Problem.
I need every line that includes the word "target" copied from the material.

Available records.
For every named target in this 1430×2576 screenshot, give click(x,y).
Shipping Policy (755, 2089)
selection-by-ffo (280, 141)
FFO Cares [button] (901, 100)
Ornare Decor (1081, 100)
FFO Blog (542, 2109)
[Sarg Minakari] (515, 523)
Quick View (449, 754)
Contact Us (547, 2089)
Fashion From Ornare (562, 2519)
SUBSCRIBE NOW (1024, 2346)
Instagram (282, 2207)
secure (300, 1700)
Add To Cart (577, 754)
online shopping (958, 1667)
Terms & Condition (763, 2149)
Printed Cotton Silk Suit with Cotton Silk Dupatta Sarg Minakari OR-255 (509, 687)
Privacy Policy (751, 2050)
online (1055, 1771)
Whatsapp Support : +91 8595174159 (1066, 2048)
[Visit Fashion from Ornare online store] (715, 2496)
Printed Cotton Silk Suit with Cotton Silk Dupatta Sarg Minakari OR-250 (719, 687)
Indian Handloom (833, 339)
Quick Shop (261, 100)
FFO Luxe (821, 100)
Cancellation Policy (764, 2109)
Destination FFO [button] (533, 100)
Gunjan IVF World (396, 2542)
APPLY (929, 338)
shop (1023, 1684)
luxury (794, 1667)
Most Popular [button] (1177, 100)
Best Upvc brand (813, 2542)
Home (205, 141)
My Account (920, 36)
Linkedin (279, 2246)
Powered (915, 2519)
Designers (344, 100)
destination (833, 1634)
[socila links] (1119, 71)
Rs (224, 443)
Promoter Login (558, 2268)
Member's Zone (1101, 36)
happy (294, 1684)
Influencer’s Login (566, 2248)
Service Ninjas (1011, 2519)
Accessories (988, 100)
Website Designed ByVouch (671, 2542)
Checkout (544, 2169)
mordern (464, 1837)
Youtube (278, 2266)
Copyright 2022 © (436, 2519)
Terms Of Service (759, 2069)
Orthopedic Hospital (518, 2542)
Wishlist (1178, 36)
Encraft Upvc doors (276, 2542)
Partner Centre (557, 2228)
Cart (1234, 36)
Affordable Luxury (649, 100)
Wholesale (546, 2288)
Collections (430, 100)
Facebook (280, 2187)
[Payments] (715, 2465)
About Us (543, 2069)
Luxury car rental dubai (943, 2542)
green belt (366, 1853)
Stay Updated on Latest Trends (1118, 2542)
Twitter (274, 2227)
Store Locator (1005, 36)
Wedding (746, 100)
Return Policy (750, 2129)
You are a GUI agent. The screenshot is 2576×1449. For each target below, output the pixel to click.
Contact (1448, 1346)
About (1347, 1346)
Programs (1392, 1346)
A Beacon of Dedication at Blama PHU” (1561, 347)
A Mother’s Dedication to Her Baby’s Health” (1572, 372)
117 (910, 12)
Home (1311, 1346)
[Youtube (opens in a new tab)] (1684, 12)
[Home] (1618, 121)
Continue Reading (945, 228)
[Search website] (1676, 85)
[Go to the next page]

Result of this task.
For every named target in this 1430×2576 screenshot, give click(x,y).
You are a GUI agent. The screenshot is 2576×1449. For each target below, output the pixel to click.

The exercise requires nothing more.